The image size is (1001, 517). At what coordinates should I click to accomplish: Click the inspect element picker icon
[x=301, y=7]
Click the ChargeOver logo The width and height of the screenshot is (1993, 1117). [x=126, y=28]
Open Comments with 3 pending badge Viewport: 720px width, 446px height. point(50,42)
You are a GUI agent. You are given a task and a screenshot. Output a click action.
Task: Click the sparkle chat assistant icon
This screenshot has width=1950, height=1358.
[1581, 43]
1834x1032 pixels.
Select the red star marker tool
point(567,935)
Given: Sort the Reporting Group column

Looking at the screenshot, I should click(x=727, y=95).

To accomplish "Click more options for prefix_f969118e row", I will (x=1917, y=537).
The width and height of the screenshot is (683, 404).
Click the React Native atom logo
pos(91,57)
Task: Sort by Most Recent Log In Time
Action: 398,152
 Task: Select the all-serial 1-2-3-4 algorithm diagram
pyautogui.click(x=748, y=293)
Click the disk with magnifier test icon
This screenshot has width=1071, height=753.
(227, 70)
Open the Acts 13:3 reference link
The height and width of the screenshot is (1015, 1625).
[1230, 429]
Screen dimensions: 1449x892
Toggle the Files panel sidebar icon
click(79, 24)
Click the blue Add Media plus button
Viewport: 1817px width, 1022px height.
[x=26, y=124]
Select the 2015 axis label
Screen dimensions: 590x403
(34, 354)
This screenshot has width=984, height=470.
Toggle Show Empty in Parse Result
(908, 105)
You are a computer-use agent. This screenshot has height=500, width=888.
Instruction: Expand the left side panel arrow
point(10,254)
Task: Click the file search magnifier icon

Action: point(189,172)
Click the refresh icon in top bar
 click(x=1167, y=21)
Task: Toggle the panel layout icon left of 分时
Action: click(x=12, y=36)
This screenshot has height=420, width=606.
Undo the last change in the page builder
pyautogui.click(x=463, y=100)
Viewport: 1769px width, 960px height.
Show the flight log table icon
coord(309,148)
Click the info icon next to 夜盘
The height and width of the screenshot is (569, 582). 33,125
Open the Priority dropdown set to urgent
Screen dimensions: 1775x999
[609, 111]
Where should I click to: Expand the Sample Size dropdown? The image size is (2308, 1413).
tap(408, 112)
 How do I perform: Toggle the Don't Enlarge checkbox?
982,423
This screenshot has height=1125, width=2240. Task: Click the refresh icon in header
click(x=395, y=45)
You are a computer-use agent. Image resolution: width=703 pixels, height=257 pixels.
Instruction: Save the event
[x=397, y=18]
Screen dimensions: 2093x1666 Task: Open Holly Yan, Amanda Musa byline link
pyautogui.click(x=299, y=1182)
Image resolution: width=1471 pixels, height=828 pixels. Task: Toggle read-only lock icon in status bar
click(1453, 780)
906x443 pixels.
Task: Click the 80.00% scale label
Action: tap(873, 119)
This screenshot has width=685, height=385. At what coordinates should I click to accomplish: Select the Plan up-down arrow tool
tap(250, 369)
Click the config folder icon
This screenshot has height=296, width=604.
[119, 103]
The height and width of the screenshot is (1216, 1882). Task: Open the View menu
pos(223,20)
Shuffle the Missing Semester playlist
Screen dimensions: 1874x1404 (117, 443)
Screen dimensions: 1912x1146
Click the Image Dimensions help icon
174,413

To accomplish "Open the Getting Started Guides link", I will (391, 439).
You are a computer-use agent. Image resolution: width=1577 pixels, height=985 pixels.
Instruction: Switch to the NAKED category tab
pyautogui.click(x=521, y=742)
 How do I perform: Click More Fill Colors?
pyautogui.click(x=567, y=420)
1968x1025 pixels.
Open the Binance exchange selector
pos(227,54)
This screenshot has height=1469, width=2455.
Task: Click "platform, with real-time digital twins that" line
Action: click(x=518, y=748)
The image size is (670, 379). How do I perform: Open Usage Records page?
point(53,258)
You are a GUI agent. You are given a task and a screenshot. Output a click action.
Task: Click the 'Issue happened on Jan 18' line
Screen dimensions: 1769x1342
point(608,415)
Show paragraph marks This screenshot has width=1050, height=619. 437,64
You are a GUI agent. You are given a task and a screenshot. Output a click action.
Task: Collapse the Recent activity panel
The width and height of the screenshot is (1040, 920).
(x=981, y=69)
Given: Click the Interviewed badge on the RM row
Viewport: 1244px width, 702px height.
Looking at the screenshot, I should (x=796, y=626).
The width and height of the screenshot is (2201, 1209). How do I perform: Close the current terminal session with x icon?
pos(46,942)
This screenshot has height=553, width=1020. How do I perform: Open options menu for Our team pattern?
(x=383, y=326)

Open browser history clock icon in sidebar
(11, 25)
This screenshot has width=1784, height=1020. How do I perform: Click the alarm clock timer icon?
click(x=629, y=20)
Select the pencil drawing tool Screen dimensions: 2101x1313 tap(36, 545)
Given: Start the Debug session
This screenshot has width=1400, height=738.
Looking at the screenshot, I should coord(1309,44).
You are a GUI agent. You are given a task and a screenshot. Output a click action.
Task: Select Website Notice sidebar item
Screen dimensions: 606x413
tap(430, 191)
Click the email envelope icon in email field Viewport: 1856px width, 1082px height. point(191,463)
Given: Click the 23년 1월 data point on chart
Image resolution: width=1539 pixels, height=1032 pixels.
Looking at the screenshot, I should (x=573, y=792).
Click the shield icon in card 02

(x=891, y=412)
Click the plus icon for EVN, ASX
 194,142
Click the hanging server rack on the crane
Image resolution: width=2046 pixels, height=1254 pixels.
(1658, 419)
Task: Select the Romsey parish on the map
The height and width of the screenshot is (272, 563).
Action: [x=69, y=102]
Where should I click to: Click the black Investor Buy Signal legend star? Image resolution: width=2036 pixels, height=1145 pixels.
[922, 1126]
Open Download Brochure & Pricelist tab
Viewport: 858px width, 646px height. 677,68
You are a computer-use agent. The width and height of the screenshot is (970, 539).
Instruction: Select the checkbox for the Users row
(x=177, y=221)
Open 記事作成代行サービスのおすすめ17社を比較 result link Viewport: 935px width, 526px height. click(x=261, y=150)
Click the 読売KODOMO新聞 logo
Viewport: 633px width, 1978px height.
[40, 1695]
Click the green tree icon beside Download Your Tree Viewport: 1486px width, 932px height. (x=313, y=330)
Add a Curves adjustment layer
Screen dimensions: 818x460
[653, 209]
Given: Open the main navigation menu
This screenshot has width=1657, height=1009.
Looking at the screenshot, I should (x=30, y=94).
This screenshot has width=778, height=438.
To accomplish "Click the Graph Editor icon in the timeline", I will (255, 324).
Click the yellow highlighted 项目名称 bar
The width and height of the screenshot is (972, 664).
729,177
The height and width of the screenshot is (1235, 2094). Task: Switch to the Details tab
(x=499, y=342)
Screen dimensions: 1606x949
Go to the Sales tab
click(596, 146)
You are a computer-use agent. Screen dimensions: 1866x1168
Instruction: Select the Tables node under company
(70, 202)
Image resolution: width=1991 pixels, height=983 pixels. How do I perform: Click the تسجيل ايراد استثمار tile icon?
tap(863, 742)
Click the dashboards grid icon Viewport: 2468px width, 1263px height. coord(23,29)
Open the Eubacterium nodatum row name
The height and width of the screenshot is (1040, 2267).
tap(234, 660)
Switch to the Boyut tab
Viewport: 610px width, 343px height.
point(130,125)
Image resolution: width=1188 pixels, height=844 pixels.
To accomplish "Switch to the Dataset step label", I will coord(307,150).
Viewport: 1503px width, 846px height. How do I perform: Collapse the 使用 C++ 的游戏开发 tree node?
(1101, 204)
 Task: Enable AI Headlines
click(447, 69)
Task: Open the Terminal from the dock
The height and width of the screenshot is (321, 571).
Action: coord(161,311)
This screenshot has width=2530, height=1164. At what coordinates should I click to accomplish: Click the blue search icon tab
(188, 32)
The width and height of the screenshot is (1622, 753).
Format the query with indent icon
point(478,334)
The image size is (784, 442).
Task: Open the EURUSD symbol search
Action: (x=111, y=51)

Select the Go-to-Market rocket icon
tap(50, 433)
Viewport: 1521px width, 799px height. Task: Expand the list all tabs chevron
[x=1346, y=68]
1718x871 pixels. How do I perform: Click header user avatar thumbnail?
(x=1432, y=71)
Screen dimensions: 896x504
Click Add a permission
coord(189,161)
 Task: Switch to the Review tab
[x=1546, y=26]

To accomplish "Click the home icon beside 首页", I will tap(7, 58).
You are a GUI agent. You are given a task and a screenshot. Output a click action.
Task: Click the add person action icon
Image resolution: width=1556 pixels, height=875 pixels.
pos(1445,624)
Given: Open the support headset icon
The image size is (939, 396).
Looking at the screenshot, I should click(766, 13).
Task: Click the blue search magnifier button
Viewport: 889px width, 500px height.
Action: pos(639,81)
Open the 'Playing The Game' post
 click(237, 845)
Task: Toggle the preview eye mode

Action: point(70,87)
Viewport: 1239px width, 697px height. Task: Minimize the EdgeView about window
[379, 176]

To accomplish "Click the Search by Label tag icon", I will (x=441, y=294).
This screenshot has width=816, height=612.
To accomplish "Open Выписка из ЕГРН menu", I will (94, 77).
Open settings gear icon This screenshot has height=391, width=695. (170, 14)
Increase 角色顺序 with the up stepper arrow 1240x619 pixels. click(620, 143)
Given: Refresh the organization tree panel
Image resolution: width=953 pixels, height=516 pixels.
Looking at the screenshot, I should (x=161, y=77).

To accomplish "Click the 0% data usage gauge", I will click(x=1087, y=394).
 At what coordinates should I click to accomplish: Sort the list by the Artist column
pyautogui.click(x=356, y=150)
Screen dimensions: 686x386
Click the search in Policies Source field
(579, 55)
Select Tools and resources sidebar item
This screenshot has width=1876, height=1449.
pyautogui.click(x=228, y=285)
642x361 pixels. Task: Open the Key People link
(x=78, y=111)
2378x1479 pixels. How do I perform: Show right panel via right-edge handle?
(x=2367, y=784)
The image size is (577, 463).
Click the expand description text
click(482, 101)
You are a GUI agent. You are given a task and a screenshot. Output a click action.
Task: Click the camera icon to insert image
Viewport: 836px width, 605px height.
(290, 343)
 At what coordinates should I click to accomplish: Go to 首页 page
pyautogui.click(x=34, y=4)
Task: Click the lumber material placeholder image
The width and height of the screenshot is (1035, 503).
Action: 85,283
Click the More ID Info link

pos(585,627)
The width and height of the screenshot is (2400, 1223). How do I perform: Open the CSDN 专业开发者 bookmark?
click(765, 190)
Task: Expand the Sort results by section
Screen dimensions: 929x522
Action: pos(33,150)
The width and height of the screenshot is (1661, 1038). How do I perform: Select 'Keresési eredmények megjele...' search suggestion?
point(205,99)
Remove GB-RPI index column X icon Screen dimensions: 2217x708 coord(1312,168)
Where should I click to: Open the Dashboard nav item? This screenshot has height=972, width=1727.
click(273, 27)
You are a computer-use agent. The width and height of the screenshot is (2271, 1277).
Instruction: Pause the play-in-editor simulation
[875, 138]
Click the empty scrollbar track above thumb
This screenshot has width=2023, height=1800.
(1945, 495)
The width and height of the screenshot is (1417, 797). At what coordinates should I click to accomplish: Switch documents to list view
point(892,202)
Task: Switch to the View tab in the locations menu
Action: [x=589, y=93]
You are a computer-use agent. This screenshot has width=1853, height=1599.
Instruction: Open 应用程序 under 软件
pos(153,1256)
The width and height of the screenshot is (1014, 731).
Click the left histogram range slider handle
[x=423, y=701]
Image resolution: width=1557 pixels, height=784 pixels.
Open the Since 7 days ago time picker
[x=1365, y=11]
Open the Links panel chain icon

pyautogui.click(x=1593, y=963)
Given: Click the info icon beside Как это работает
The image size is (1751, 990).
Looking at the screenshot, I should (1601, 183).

::::::::::

About this exercise: The exact lines of the material above starting at the one that contains "Open 記事作成代行サービスのおすすめ17社を比較 result" and ending at the one that contains "Click the green" are what to retype; leave out everything else.

Solution for this problem:
Open 記事作成代行サービスのおすすめ17社を比較 result link Viewport: 935px width, 526px height. click(x=261, y=150)
Click the 読売KODOMO新聞 logo
Viewport: 633px width, 1978px height.
[40, 1695]
Click the green tree icon beside Download Your Tree Viewport: 1486px width, 932px height. (x=313, y=330)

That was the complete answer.